The main strength of this analysis is the RCT design comparing migration between robotic and conventional TKA alignment techniques. The number of patients was sufficient to evaluate whether there was a statistically and clinically significant difference in implant migration between the groups [26,28]. 2 experienced arthroplasty surgeons from the same department (ØS and ØG) operated on every case together; consequently, there could be only small variations regarding the surgery.

Limitation

The main limitation was that the number of participants was too small to evaluate subgroups (age groups and implant sizes) within the study population. The study did not evaluate the migration of the femoral component. Only the tibial component migration was investigated, as aseptic loosening is more common on the tibial side.

The patients in the robotic group had bi-cortical metaphyseal pin holes in the tibia for the reflector disc assembly, more distal tibial cutting guide fixation, no opening of the tibial intramedullary canal, different alignment technique, and a higher degree of femoral component flexion (4° vs 2°).
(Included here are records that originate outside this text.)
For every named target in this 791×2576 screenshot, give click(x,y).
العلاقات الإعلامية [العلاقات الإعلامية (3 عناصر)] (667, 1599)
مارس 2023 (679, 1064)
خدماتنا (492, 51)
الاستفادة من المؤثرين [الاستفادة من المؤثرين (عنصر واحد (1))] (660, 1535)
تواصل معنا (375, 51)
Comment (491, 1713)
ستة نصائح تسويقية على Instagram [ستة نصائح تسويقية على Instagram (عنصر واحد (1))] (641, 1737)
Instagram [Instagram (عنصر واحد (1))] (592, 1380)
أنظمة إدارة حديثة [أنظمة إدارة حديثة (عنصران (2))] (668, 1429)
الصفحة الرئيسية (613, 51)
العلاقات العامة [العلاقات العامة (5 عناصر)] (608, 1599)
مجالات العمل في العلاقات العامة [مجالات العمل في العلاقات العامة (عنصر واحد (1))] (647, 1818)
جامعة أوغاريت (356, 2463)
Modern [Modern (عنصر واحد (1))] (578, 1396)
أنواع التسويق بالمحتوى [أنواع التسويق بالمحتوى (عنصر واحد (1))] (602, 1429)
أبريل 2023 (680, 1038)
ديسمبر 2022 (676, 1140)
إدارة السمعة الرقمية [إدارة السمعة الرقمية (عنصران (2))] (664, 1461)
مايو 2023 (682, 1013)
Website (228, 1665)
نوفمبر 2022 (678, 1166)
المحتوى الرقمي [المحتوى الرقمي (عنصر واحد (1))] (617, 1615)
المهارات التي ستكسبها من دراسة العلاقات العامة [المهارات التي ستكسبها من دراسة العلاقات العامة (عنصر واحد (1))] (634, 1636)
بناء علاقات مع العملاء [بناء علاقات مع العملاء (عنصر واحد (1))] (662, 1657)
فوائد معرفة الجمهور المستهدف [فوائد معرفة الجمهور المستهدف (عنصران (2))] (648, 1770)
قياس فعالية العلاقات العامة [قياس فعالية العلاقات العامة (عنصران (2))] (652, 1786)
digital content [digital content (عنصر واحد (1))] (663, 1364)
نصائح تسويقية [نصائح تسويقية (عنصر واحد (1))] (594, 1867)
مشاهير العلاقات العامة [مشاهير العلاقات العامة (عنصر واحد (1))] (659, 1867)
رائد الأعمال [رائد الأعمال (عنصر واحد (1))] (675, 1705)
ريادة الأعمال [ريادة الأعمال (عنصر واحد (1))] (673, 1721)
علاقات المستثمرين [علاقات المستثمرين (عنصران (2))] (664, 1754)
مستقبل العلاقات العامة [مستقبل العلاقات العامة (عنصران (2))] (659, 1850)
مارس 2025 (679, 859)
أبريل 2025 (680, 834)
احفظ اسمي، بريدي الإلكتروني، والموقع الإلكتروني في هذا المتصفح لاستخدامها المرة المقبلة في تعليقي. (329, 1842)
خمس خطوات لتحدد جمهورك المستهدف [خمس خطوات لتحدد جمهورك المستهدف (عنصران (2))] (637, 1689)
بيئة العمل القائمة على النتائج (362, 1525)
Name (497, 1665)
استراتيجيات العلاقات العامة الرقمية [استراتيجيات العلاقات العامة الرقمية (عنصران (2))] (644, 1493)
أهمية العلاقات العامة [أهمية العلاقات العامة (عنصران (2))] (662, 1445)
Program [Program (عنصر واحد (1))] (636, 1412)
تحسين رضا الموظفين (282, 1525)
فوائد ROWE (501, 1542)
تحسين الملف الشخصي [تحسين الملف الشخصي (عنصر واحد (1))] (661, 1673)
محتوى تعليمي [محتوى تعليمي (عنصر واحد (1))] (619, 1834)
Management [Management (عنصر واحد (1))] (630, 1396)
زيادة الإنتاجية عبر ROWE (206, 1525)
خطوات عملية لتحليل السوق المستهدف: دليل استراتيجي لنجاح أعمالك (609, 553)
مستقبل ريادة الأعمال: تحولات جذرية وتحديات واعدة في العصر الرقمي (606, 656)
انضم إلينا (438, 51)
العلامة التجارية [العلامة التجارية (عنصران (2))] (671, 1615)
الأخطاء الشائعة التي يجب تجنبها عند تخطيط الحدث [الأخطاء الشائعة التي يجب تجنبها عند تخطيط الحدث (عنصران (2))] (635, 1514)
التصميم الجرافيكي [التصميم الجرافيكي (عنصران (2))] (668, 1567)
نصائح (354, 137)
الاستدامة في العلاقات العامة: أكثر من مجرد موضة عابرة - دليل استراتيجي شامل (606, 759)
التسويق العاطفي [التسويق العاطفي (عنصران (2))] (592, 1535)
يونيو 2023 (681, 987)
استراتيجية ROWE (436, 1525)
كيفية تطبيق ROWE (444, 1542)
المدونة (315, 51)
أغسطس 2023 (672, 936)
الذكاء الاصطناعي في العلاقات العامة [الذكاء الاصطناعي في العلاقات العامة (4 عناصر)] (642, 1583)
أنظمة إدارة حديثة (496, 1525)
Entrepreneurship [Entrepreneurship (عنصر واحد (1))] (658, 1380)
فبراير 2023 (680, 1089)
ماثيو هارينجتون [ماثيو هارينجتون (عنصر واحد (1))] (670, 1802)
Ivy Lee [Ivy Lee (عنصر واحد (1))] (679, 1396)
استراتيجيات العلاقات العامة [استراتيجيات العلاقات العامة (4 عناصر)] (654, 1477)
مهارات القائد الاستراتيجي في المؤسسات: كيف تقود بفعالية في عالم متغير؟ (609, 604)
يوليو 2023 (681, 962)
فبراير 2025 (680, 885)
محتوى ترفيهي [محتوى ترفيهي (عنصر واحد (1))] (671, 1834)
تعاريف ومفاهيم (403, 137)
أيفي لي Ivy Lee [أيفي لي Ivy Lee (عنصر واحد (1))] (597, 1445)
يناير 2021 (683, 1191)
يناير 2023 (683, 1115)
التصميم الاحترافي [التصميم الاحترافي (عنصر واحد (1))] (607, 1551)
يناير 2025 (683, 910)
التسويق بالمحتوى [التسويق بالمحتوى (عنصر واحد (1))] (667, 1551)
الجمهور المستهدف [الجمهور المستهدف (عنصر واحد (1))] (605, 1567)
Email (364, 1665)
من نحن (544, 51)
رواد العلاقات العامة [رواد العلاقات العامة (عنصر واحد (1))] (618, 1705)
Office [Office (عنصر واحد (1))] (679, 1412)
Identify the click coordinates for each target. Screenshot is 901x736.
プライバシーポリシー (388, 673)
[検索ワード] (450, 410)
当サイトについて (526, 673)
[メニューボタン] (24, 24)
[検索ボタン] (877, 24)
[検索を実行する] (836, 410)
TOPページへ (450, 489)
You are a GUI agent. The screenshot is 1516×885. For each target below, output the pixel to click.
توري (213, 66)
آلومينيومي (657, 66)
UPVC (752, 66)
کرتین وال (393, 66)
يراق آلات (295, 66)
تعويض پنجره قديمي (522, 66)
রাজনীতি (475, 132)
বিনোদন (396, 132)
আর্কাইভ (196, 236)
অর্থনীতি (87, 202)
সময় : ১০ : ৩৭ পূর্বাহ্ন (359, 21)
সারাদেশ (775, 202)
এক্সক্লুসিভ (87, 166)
The alignment target differed between the groups and could theoretically lead to more shear forces and changes in migration.

Conclusion

The cemented bi-cruciate stabilized total knee implant migrates more in the first 2 years, when operated with robotic assistance, but after year 1 the migration pattern did not differ for the 2 techniques. However, the overall migration pattern is considered within safe limits.